Influenzati dal momento, abbiamo preparato una mostra che è una forma di dialogo artistico sul viaggio, la scoperta, lo spirito del luogo, la memoria – nel senso di patrimonio culturale – o di rispetto per una vita semplice al di fuori di una metropoli rumorosa. Per noi, territori come la Valcamonica, con le sue cime, i suoi laghi e le sue isole, sono la metafora di un punto di confine, come una pelle che ha la funzione di ricevere in modo sensibile gli stimoli del mondo esterno. Qui si vive un ritmo diverso, fuori dalla follia della modernità in un luogo permeato dalla storia di innumerevoli generazioni: una fusione, non un „semplice” rispetto della natura, ma una vera e propria mutualità, una cooperazione e una sinergia.

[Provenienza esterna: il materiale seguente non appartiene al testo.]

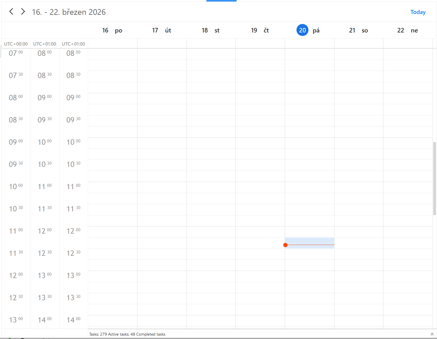Click the UTC+00:00 time zone label

pyautogui.click(x=16, y=44)

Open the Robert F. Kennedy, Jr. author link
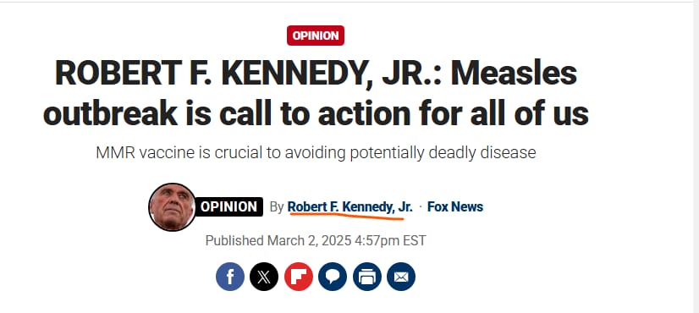(x=350, y=207)
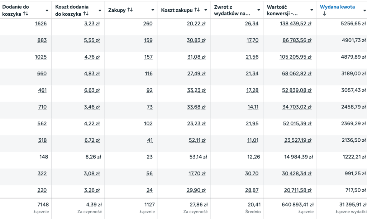Open Wartość konwersji column dropdown
Image resolution: width=367 pixels, height=219 pixels.
pyautogui.click(x=311, y=10)
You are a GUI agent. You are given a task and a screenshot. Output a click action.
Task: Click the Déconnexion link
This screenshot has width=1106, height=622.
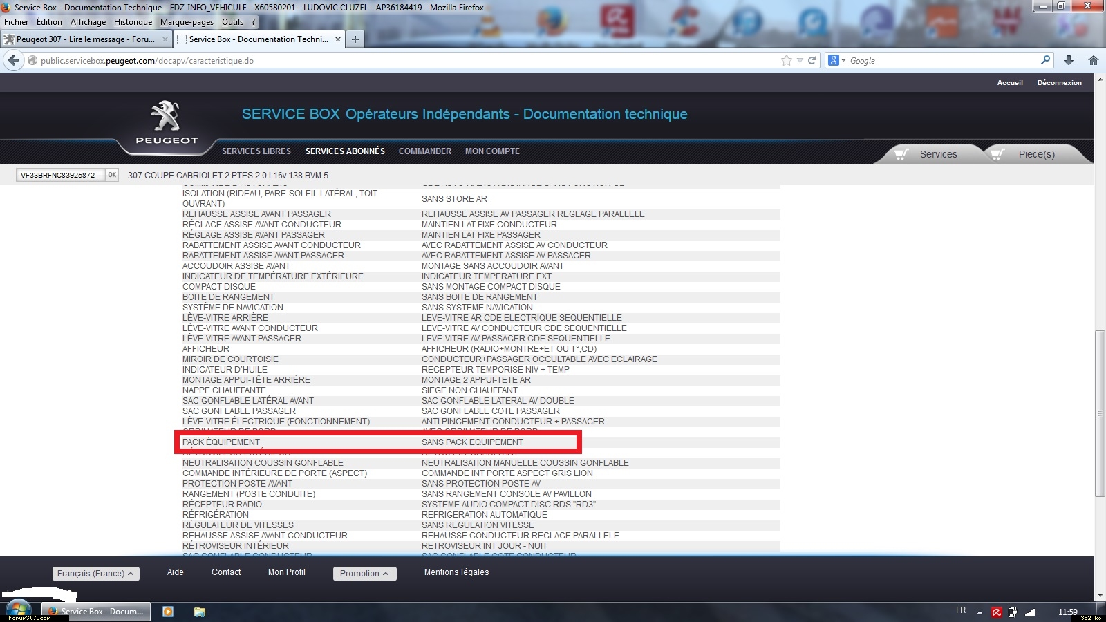click(x=1059, y=83)
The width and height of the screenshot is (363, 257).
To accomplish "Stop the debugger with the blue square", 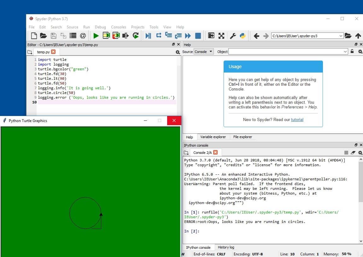I will tap(198, 36).
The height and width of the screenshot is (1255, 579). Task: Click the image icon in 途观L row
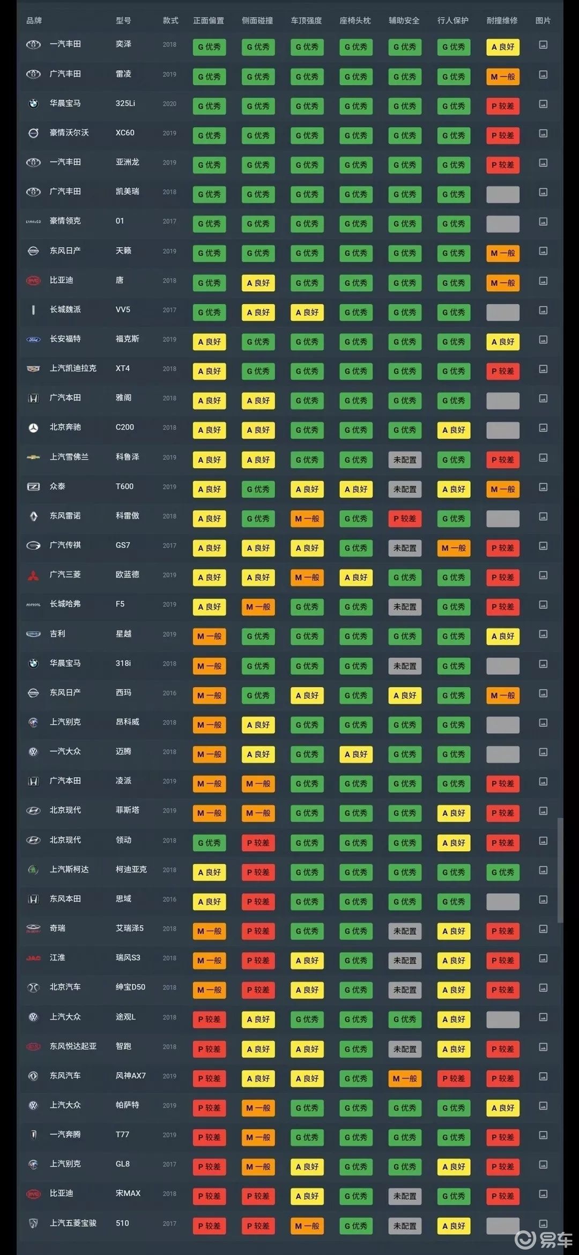coord(543,1017)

I protagonisti di questa presentazione sono artisti polacchi di fama mondiale, Tomasz Pietrek e MarlenaPromna – professori all’Accademia di Belle Arti di Breslavia, Wilga Badowska da Danzica, e Andrzej Borowski, da all’Accademia di Cracovia. Gli artisti polacchi sono venuti qui per confrontare l’immaginazione con la realtà e per incontrare personalmente il simbolo, il paesaggio e la memoria. Quali emozioni ha suscitato questo incontro? Qual è stato il risultato della loro ricerca, cosa ci hanno lasciato dopo la loro visita. Sono riusciti a cogliere lo spirito del luogo? Scopritelo voi stessi guardando la nostra piccola mostra.

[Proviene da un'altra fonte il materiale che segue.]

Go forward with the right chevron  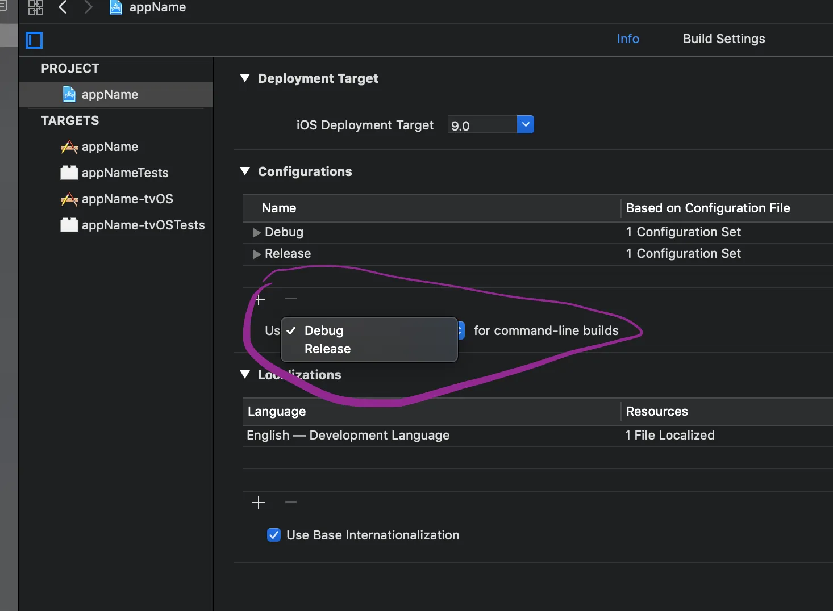click(x=88, y=7)
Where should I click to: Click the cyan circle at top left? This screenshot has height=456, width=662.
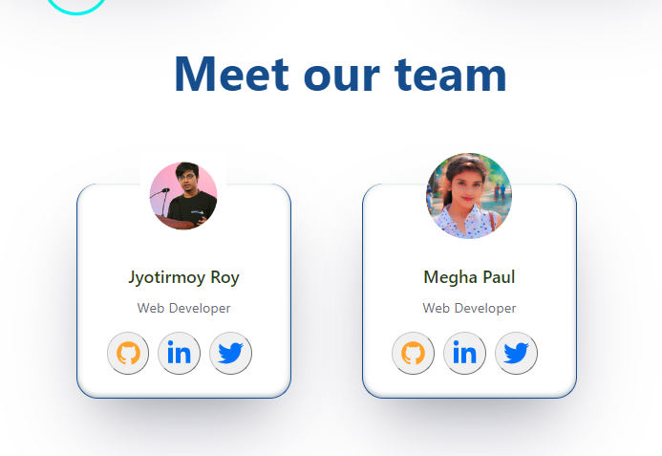(x=76, y=6)
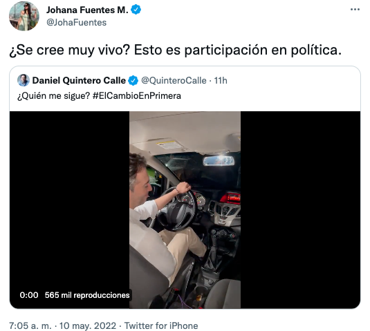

Andrzej Borowski è un pittore, un mistico viandante, un poeta che vive ai confini di mondi diversi, sensibile come un barometro alle loro varie atmosfere. Il suo viaggio è sempre in corso, non finisce mai. Il ricordo delle immagini originali, la rete di connessioni, la ricchezza di riferimenti, gli appunti presi in varie situazioni, le reminiscenze dal passato, le sensazioni, le emozioni e infine l’intuizione: ecco le fondamenta su cui costruisce i suoi dipinti. Non ama definirli onirici. Non hanno granché in comune con la dimensione del sogno. Non ama nemmeno quando lo chiamano “paesaggista”. Ed è giusto così. “Paesaggista” è una parola superficiale, troppo poco capiente nel suo significato. Il Pittore non descrive la natura. Sebbene non abbia abbandonato il carattere illustrativo delle rappresentazioni, diventando il loro incorporeo osservatore ha avvicinato la sua arte ai confini della metafisica. E non si tratta in alcun modo qui del punto di osservazione in sé, ma del luogo della creazione alla luce del contesto, della proiezione della pura consapevolezza dell’“esserci”.
Wilga Badowska, una pittrice del nord, che vive a pochi passi dalle spiagge del Mar Baltico, nella sua natura romantica di esploratrice persiste instancabilmente da decenni. C’è un’inquietudine e una ricerca incessante in lei. Delle radici civili. Dei segni sfocati. O forse di connessioni temporali in strati culturali e tracce di materia. Crea opere capienti di significato, in cui ogni dettaglio conta. Affonda le radici nei simboli culturali. È un messaggio codificato. Deve essere guardato in profondità. Allora si può sperimentare una profonda consapevolezza dell’armonia universale che lega animali, uccelli e piante in un unico organismo. È così che si può sentire un’identità con la vita che si manifesta in varie forme straordinarie. Guardando all’interno, sotto il rivestimento dei fenomeni, si trovano del misterioso, dell’indicibile, dell’appena percettibile e del bello.
Una caratteristica permanente del lavoro di Marlena Promna è la sintesi. Combina diverse aree di esplorazione pittorica, spesso estreme, in cui è importante muoversi tra diverse modalità di rappresentazione, dettate dal desiderio di creare la migliore registrazione possibile dei contenuti. Le sue espressioni si collocano sempre nella zona „tra” geometria e bioforma, astrazione e figurazione, metafora e letteralità. Durante il suo soggiorno in Italia, l’artista ha creato una serie di appunti di viaggio.